Le Travail de l'utopie/Godin et le Familistère de Guise
Michel Lallement
Ed Belles Lettres, 2009
Des logements propres et confortables, des écoles à la pointe de la
modernité pédagogique, des loisirs variés, des magasins de proximité,
un système de protection sociale contre les accidents de la vie. C'est
déjà à partir de 1859, au Familistère de Guise dans l'Aisne, que
Jean-Baptiste André Godin bâtit un Palais social, juste aux côtés de
son usine d'appareils de chauffage. Rare expérimentation d'inspiration
fouriériste qui a su résister au temps, le Familistère est une réponse
unique et originale à la question sociale qui tenaille alors une
société en voie d'industrialisation. Dans la ruche familistérienne,
la reine porte un nom : solidarité.
Autodidacte frotté de
spiritisme, homme politique, journaliste, auteur de multiples ouvrages
à visée réformiste, Godin (1817-1888) multiplie les rôles tout au long
de sa vie. Mais il est avant tout un manufacturier hors normes, doué
d'un sens aigu de l'innovation : ses poêles en fonte sont toujours
célèbres aujourd'hui. Godin est aussi un socialiste pacifiste qui
s'oppose aux principes du libéralisme. Avec des succès inégaux, il
expérimente la démocratie industrielle et promeut l'économie sociale ;
féministe, il agit en faveur de l'éducation mixte, du travail des
femmes et de la parité dans la gestion des affaires du Familistère.

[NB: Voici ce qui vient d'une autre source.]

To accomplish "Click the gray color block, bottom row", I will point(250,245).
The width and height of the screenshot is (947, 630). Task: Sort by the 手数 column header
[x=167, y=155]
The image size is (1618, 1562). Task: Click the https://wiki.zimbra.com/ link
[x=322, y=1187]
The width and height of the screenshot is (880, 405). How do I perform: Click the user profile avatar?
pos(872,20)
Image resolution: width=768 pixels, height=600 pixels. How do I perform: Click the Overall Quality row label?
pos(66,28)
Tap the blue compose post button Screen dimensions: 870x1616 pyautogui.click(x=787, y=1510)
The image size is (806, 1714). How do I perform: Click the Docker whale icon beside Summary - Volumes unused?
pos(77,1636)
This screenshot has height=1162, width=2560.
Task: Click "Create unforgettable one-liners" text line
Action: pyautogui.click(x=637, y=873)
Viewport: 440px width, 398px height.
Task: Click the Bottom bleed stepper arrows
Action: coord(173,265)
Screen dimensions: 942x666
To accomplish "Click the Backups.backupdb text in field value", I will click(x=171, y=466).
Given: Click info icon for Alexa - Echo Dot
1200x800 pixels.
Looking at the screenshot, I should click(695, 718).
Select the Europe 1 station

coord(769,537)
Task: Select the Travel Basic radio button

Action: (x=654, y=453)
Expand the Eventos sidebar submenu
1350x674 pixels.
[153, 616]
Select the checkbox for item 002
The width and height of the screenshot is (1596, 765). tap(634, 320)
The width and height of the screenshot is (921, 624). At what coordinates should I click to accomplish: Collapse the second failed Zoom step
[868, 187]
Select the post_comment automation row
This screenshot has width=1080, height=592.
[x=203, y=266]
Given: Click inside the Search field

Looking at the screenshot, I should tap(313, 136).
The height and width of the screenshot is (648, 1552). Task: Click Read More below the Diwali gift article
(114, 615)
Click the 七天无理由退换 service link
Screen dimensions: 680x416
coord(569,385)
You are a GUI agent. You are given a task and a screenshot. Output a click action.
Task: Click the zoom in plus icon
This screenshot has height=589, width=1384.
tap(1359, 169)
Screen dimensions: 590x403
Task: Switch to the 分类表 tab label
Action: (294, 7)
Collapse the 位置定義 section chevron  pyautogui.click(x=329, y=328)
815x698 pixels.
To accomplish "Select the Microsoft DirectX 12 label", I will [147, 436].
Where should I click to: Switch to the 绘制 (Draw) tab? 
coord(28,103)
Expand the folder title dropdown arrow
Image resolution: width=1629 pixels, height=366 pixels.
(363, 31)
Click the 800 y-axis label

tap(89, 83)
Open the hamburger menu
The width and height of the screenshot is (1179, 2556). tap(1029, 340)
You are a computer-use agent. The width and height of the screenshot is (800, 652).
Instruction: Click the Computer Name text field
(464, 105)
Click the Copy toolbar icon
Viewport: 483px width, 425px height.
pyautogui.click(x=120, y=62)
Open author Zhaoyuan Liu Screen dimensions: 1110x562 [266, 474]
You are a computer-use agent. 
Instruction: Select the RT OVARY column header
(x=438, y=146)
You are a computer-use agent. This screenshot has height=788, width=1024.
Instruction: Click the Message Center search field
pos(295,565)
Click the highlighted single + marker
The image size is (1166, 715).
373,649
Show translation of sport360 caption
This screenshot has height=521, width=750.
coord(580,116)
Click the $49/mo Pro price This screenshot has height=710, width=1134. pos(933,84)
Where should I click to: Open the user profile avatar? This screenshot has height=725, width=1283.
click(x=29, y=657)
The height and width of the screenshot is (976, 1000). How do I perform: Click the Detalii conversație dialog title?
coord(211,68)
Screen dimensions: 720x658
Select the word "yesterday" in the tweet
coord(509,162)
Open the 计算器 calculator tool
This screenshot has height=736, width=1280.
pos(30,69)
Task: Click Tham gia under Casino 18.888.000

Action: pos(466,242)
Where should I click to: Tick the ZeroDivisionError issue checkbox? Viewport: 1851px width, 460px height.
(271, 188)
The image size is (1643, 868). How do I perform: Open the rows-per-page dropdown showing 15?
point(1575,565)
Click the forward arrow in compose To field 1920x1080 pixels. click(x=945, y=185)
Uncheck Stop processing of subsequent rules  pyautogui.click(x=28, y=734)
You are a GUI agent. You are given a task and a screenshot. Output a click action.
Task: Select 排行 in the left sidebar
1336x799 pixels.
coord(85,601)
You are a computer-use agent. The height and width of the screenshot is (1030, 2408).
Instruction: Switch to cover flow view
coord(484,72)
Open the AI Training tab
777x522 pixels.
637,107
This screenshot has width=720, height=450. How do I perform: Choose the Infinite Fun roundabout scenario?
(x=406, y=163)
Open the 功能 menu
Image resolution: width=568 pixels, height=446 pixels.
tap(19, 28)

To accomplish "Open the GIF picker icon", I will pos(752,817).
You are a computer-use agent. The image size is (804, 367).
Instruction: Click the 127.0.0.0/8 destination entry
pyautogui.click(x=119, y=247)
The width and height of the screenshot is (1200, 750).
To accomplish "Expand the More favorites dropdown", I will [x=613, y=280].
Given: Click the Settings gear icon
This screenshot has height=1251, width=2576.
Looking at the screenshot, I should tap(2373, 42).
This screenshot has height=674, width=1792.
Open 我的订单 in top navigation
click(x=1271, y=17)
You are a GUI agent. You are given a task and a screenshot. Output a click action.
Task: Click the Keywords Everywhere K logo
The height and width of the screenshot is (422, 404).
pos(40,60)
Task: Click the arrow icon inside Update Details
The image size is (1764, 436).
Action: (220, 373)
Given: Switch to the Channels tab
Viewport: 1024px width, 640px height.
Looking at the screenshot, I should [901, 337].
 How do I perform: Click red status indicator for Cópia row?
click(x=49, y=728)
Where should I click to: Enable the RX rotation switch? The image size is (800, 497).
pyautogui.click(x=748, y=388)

Michel Lallement, grâce à l'exploitation approfondie des archives du
Familistère, restitue la vie de Godin et les principes qui guidèrent
son action. Sans jamais séparer l'homme du contexte dans lequel
celui-ci pense et agit, cette biographie est aussi celle des
principales inventions auxquelles Godin donne vie. En cela, elle
éclaire de profil l'histoire du socialisme et des alternatives au
libéralisme économique : toutes menées au nom du caractère vital et
sacré du travail, les initiatives et propositions de Godin ont connu
des fortunes différentes, puisque paradoxalement, ce n'est pas entre
les murs de l'usine mais bien plutôt au cœur du Palais social que le travail de l'utopie a porté ses principaux fruits.
Michel Lallement est professeur
au Conservatoire national des arts et métiers (Paris), titulaire de la
chaire d'Analyse sociologique du travail, de l'emploi et des
organisations. Membre du Lise-CNRS, il est notamment l'auteur de Temps, travail et modes de vie (PUF, 2003) et de Le Travail. Une sociologie contemporaine (Gallimard, 2007).